Subjektivitas dalam Kajian Sejarah Lisan

Berbicara soal sejarah lisan di Indonesia mengingatkan penulis kepada seoarang penulis sejarah lisan pada zaman ini. Reiza Diena Putra dalam bukunya Sejarah lisan “Konsep dan Metode” menyimpulkan bahwa sejarah lisan adalah pengalaman kolektif oleh masyarakat yang mengalami, merasakan, menyaksikan peristiwa masa lalu. pengalaman itu masih tersimpan didalam memori atau ingatan para saksi. Karena masih tersimpan rapi didalam memori atau ingatan manusia maka diperlukan suatu cara atau metode supaya dapat mengeluarkan sejarah dari ingatan atau memori pengkisah. Masih didalam buku Rieza Diena Putra, dalam metode sejarah lisan[1] Ada tiga tahapan kerja didalam metode sejarah lisan, yang pertama adalah tahap persiapan. yang kedua, tahapan pelaksanaan, tahap yang ketiga adalah pembuatan indeks dan transkripsi. Masing-masing tahap ini mempunyai cara kerja masing-masing. Kesimpulannya sejarawab harus melakukan wawancara dengan mereka yang mempunyai ingatan tentang suatu peristiwa yang dimaksudkan oleh pewawancara.

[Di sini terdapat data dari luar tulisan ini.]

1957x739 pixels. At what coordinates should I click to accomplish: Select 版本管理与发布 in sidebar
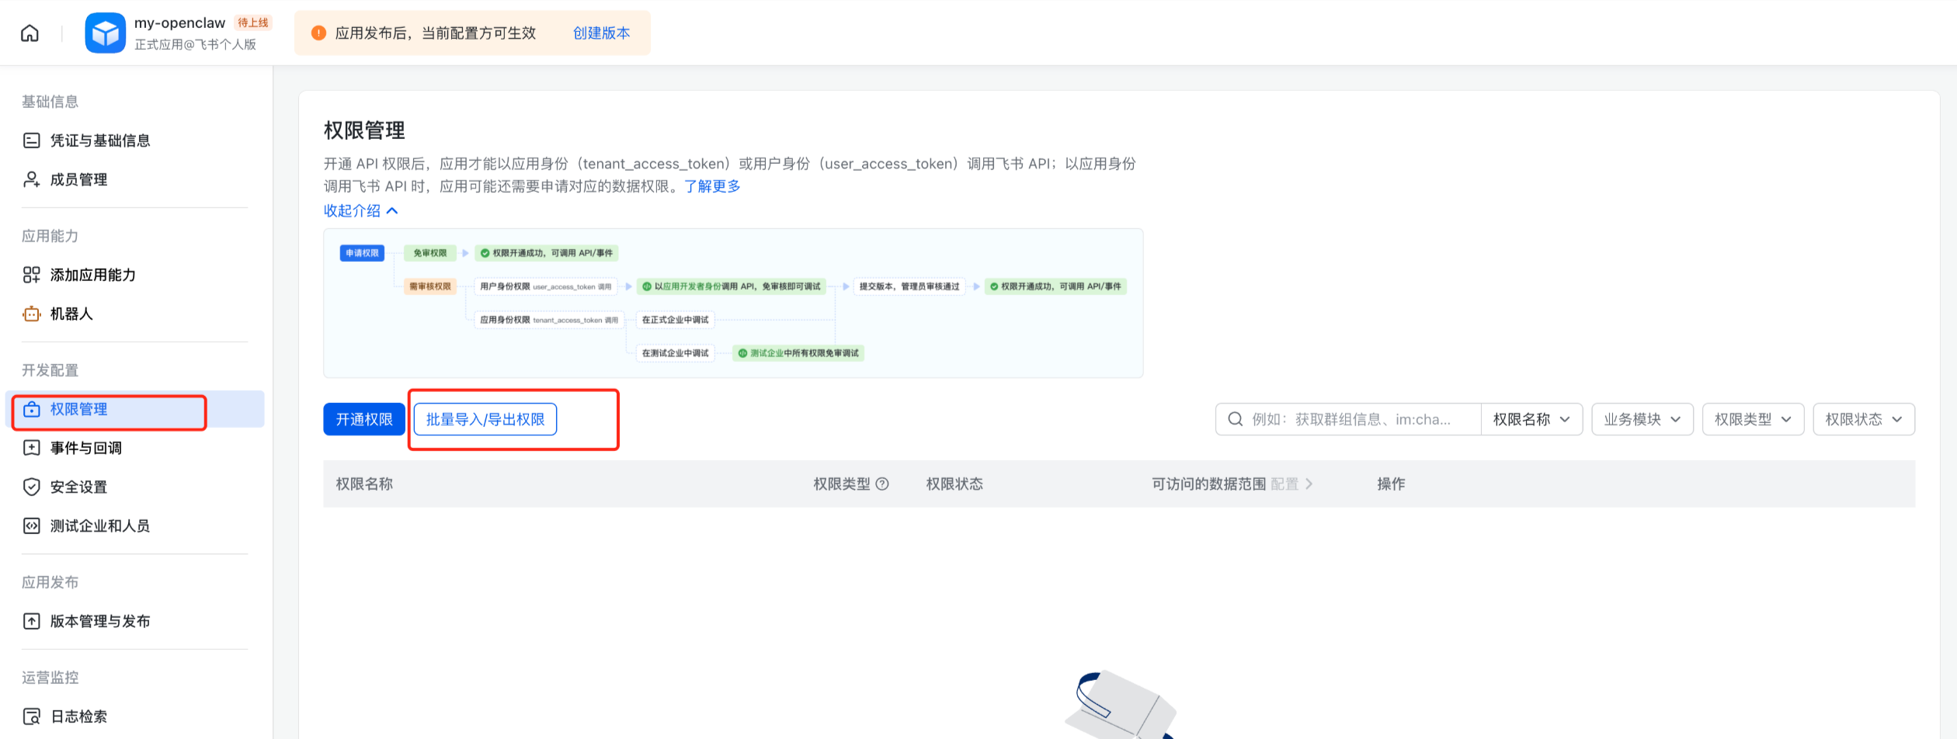(99, 621)
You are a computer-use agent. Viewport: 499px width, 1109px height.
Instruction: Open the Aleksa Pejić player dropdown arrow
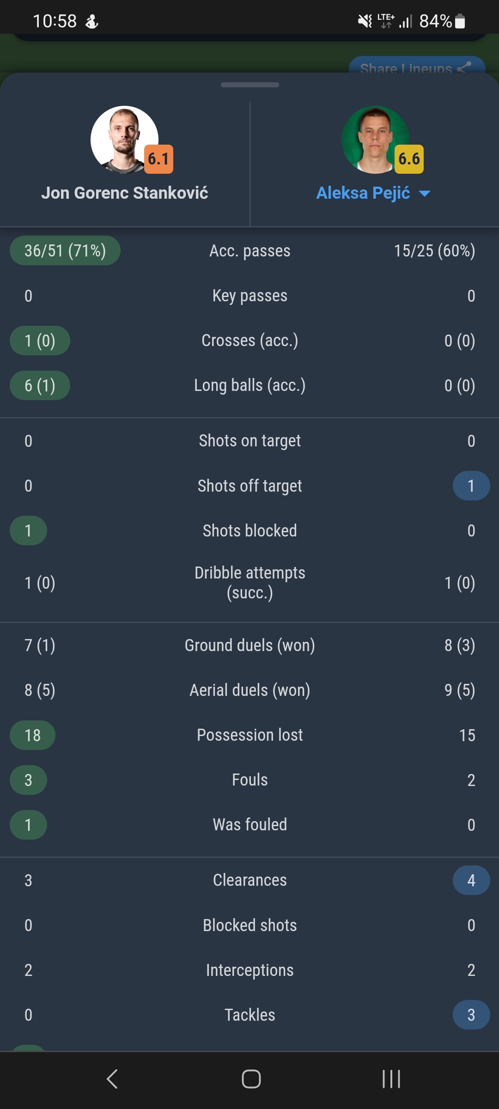(425, 194)
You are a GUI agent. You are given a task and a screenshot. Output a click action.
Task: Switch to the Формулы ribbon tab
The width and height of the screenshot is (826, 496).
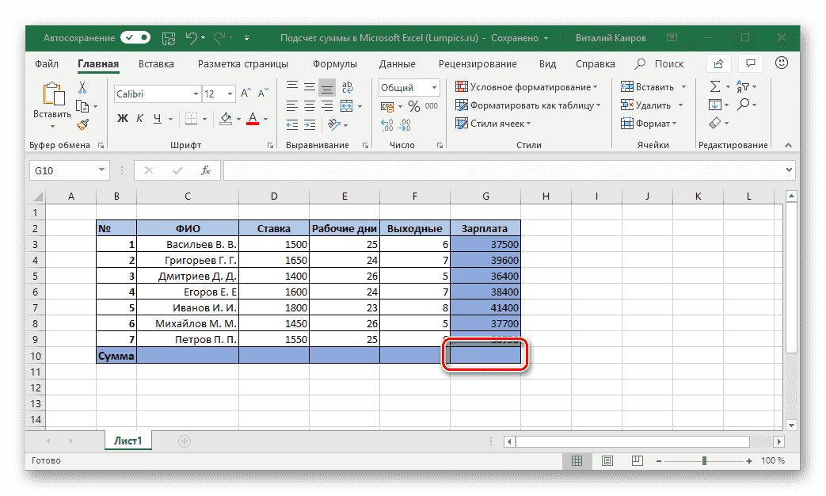pos(335,63)
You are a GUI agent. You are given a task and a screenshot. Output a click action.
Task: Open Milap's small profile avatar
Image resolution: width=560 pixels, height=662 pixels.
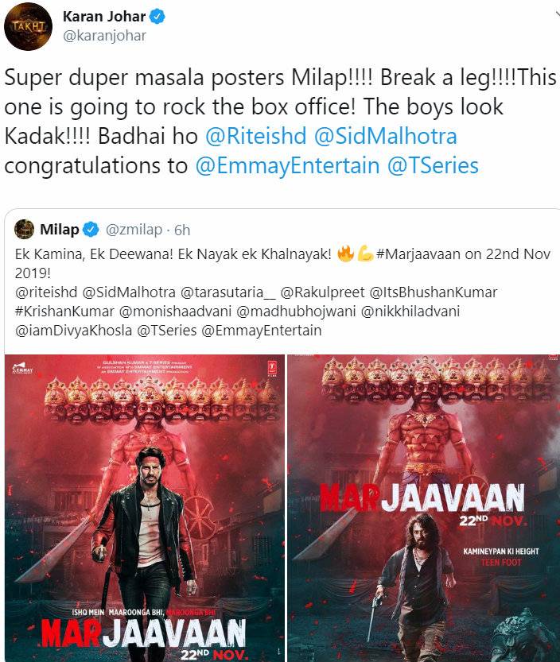[x=25, y=229]
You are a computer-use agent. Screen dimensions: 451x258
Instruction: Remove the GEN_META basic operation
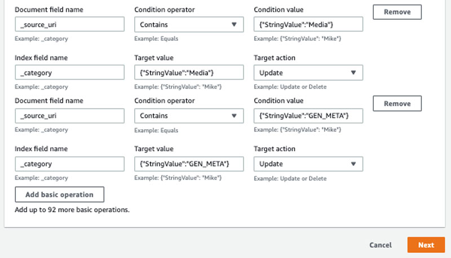pos(397,104)
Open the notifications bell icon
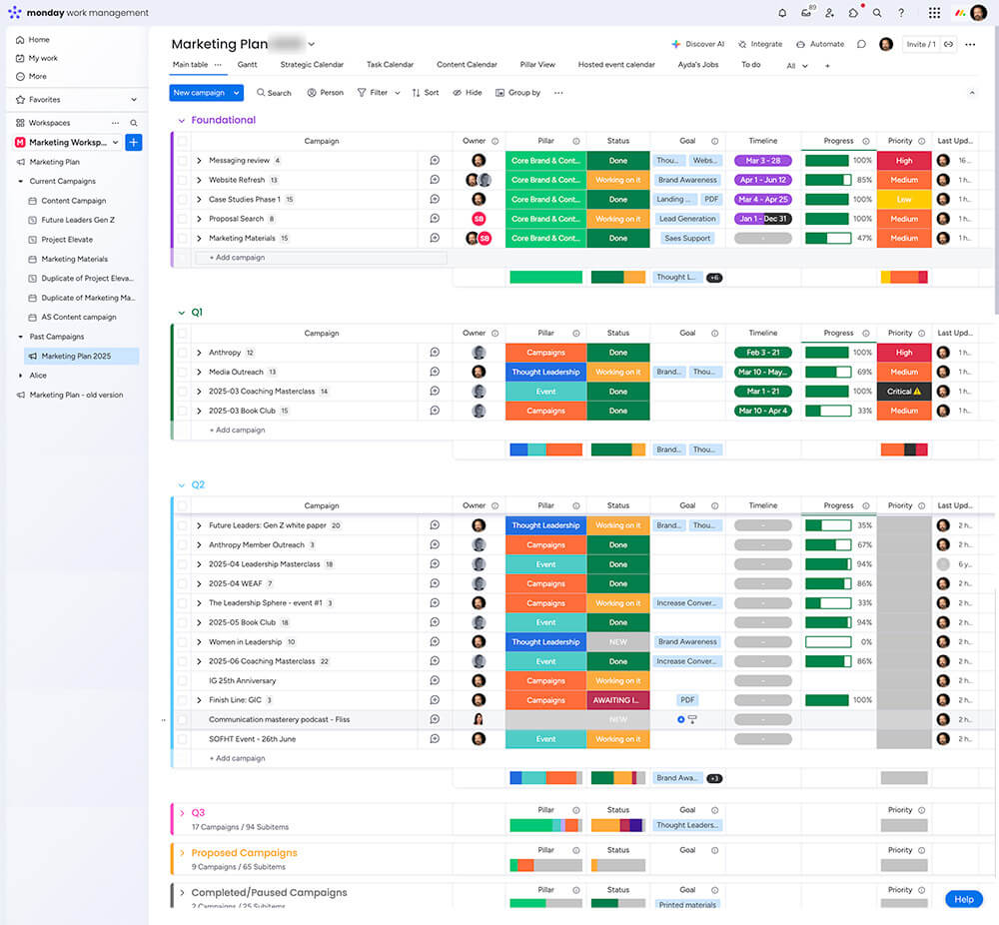 pos(782,13)
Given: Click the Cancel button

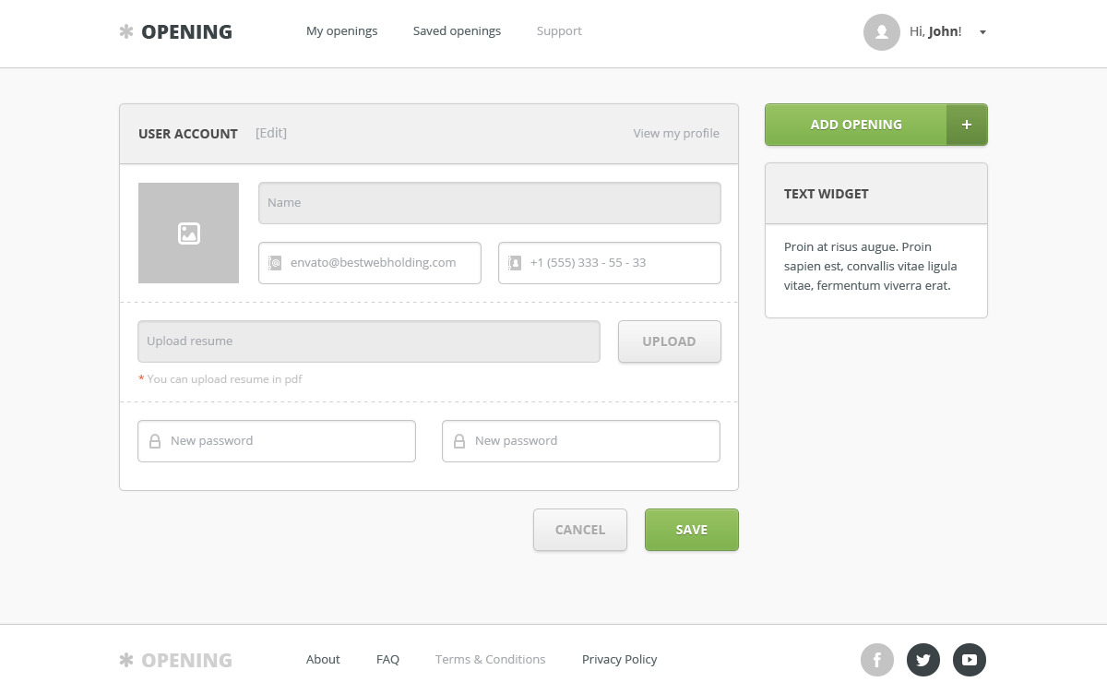Looking at the screenshot, I should point(580,530).
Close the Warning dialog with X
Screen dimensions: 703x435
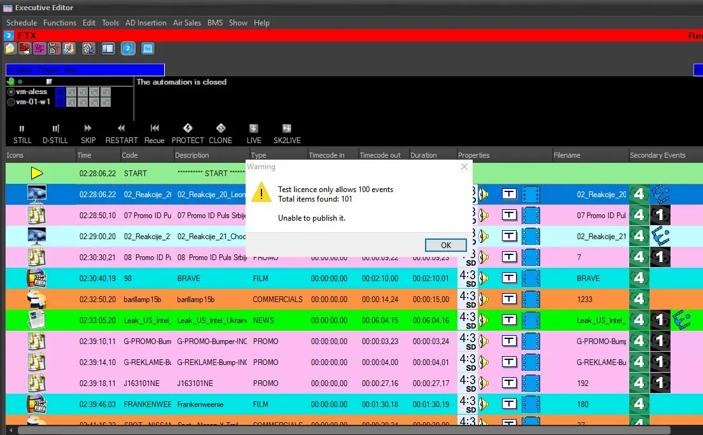click(464, 167)
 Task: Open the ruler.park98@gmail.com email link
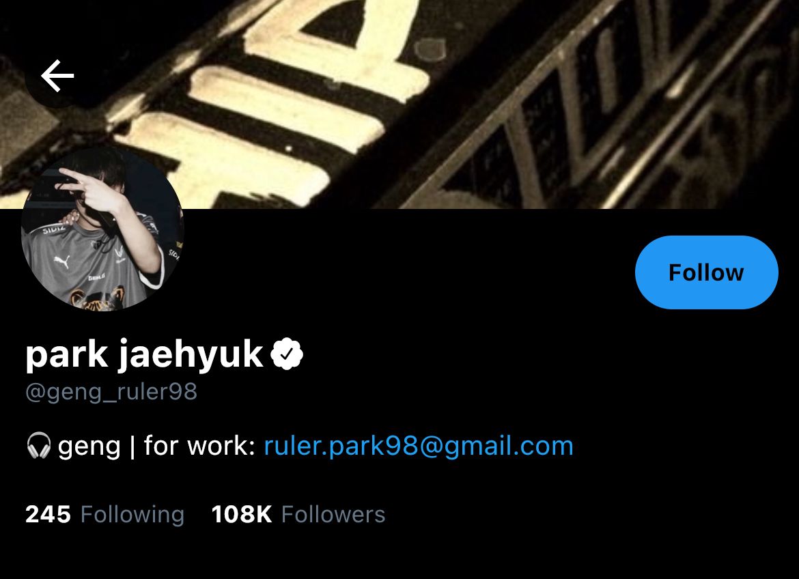pyautogui.click(x=419, y=446)
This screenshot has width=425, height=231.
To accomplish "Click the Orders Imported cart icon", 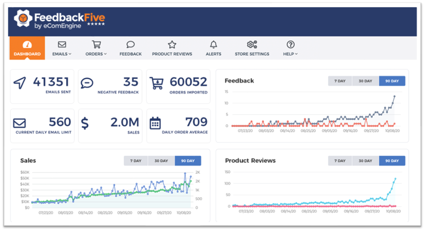I will click(156, 83).
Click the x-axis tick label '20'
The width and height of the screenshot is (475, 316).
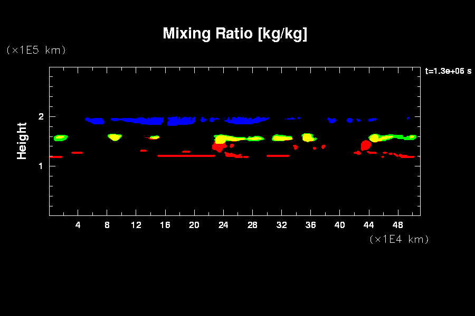[194, 225]

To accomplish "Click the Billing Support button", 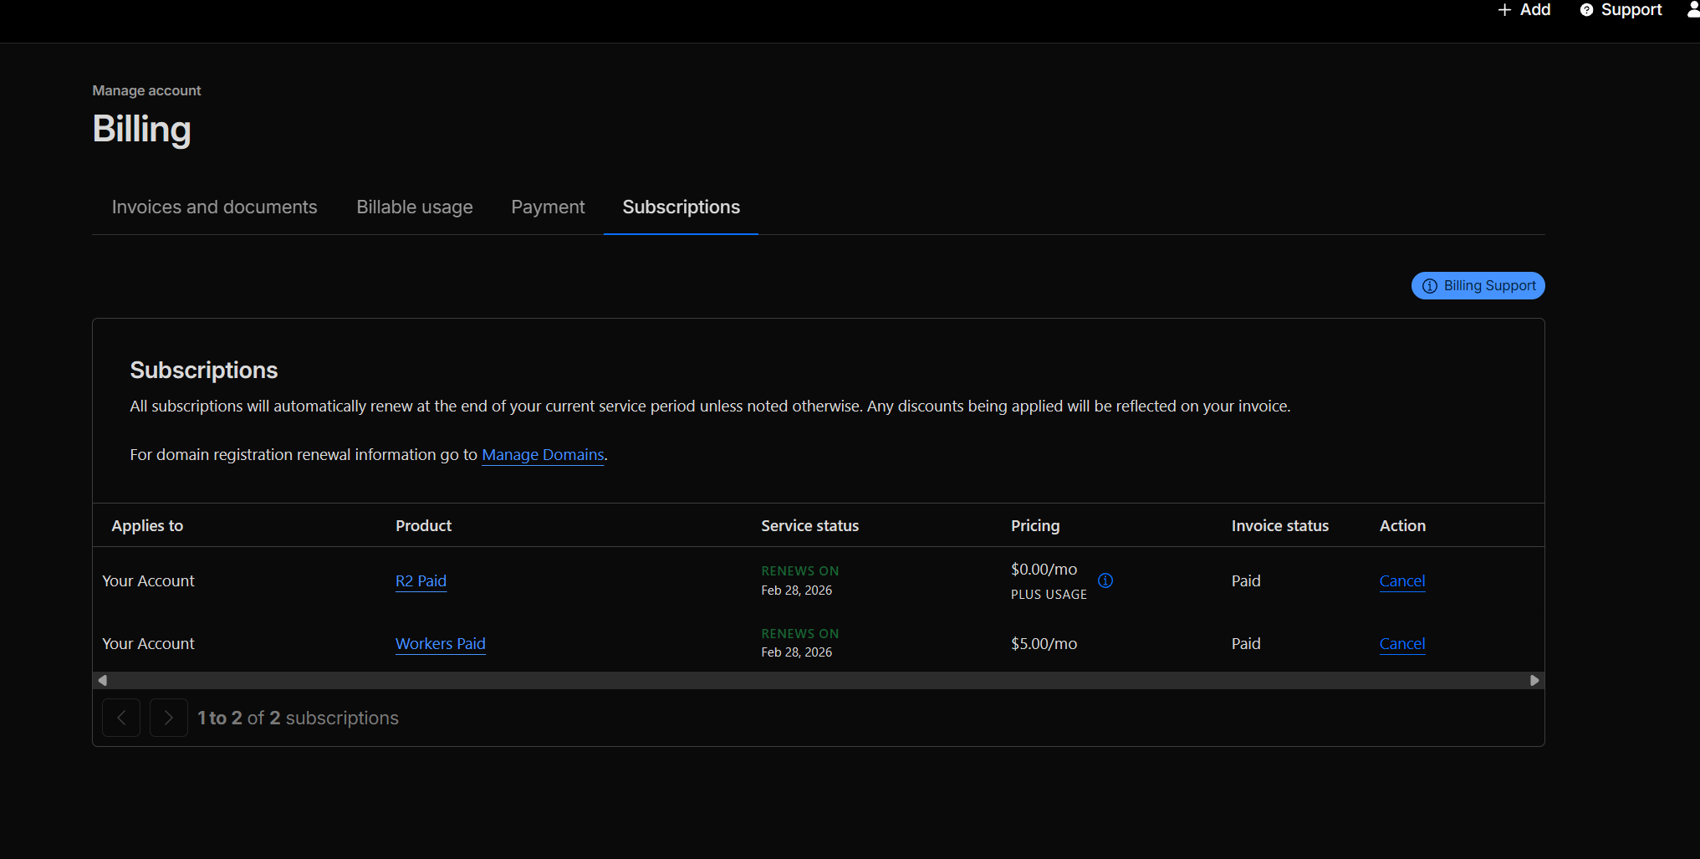I will coord(1478,286).
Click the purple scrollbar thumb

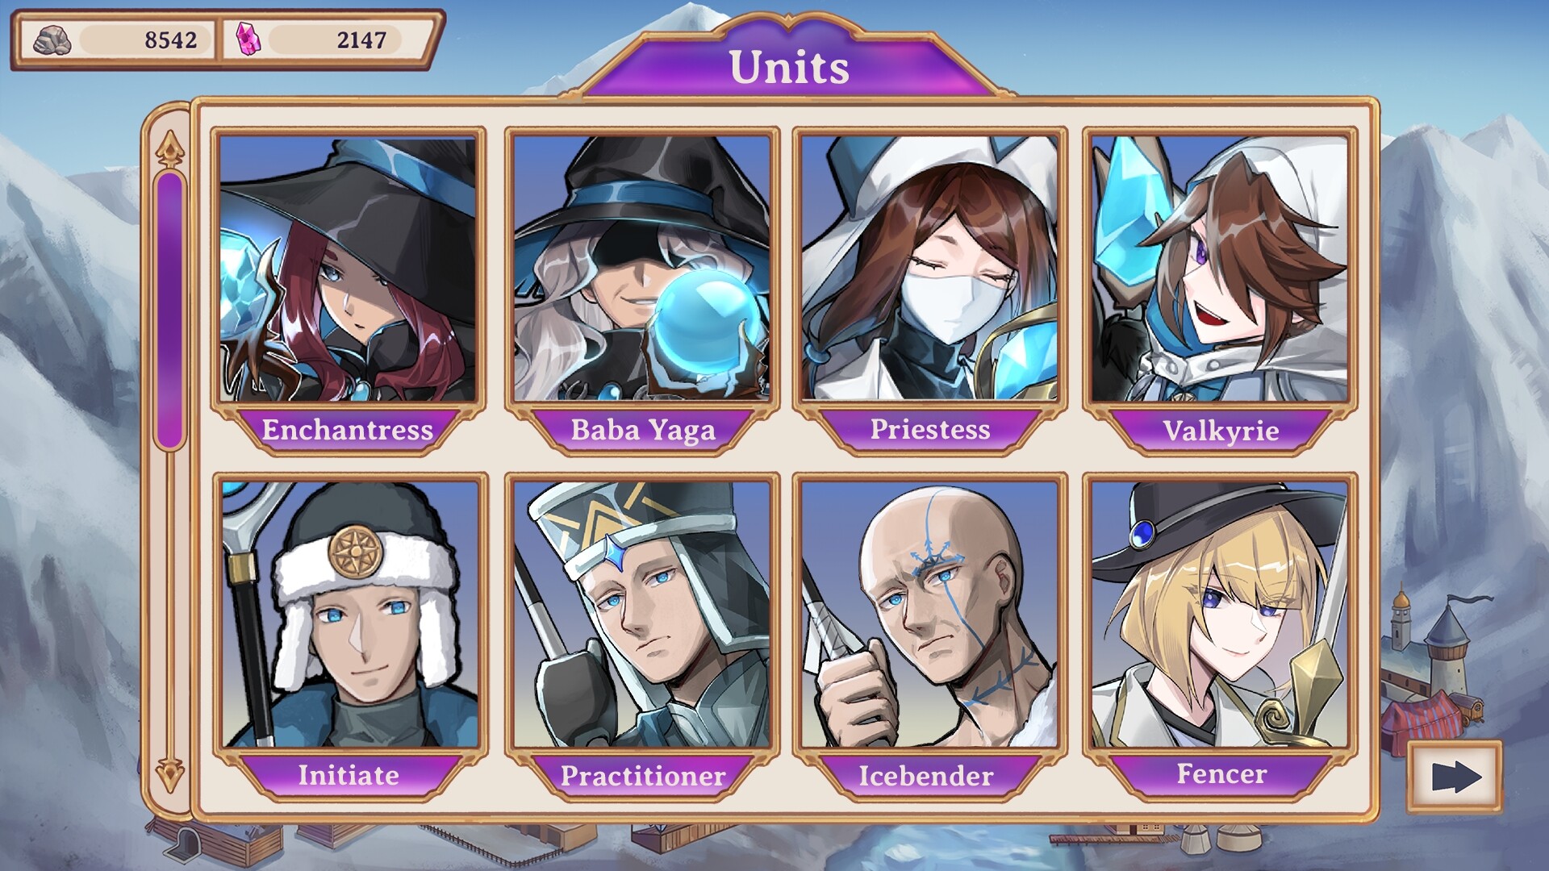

Dalam tulisan John Roosa dan Ayu Ratih dalam “Perspektif baru dalam Penulisan Sejarah Indonesia” menyebutkan bahwa dalam melakukan sejarah lisan tidak sesederhana yang disebutkan oleh Reiza Diena Putra dalam bukunya yaitu mengenai konsep dan metode sejarah lisan. Namun, ada hal tambahan yang lebih penting dari pada itu yaitu “cara melakukan penelitian yang menuntut peneliti untuk melibatkan diri terus menerus dengan filsafat subjektivitas”. Artinya pewawancara harus sedikit meninggalkan empirismenya dan memulai membangun sebuah hubungan yang erat dengan respondennya supaya pewawancara dapat menyatu dengan peristiwa masa lalu responden atau pengkisah, sehingga pewawancara dapat membagikannya kepada pembaca dalam porsi yang pas. Dalam hal ini, penwawancara adalah pendengar yang baik, antusias dan emosional, namun harus tetap dapat menjaga posisinya sebagai hakim. Terkadang pewawancara lupa akan posisinya yang sangat begitu unik itu. Sejarawan yang juga pewawancara dapat menempatkan dirinya sebagai hakim yang harus memutuskan bersalah atau tidak, sebagai investigator yang tidak memihak dan sebagai jaksa yang mendatangkan saksi-saksi yang lain. Karena terlalu unik itu, sejarawan sebagai pewawancara lupa posisinya dan terjebak dalam subjektifitas yang berlebihan. Subjektifitas yang berlebihan mengakibatkan historiografi yang berat sebelah seperti historiografi yang ada pada era Soeharto. Pada era Soeharto historiografi sejarah seolah olah ditujukan untuk keberlangsungan penguasa. Oleh karena itu Subjektivitas harus dibatasi.
John Roosa dan Ayu Ratih menyebutkan sejarah lisan di Indonesia akan berhasil jika sejarawan mengerti posisinya sebagai pewawancara dan mengetahui porsi yang pas dalam subjektivitas. Misalnya dalam hal empati dan kritis. Empati digunakan untuk membangun suatu hubungan yang baik antara pewawancara, pengkisan dan cerita yang dikisahkan. Sedangkan sikap kritis digunakan untuk tetap membatasi antara sifat obektif dan subjektif.
Kesimpulan
Pengertian  sejarah lisan yang ditawarkan oleh Reiza D. Dienaputra dan Louis Gotchalk bersifat objektif. Karena objektivitas itu historiografi haruslah empiris. Namun John Roosa dan Ayu Ratih menawarkan sudut pandangan lain yaitu Subjektivitas yang menempatkan sejarawan harus bersifat netral karena tugas sejarawan harus menulis sejarah sesuai dengan apa yang benar dan penting menurut perasaannya, bahkan ketika pertimbangan ini bertentangan dengan keinginan yang diwawancarainya. Menurut John Roosa dan Ayu Ratih objektivitas itu mempengaruhi hubungan antara pewawancara dan yang diwawancarai sehingga mengakibatkan kegagalan dalam proses pewawancaraan. Oleh karena itu sikap subjektivitas berupa empati harus ada dalam diri pewawancara supaya konsep Freud sperti Working through, acting out dan transference dapat terlaksana.


[1] metode sejarah lisan menurut Jose Rizal Chaniago (1988) mengatakan bahwa tehnik pengumpulan data melalui wawancara yang direkam oleh seseorang pewawancara dengan seorang pengkisah yang bercerita tentang  apa-apa yang dialami, dirasakan, bahkan yang mugkin dipikirkanya ketika peristiwa sejarah tersebut terjadi. Metode sejarah lisan menurut Willy K. Baum (1982) : usaha merekam kenangan yang dapat disampaikan oleh pembicara sebagai pengetahuan tangan pertama.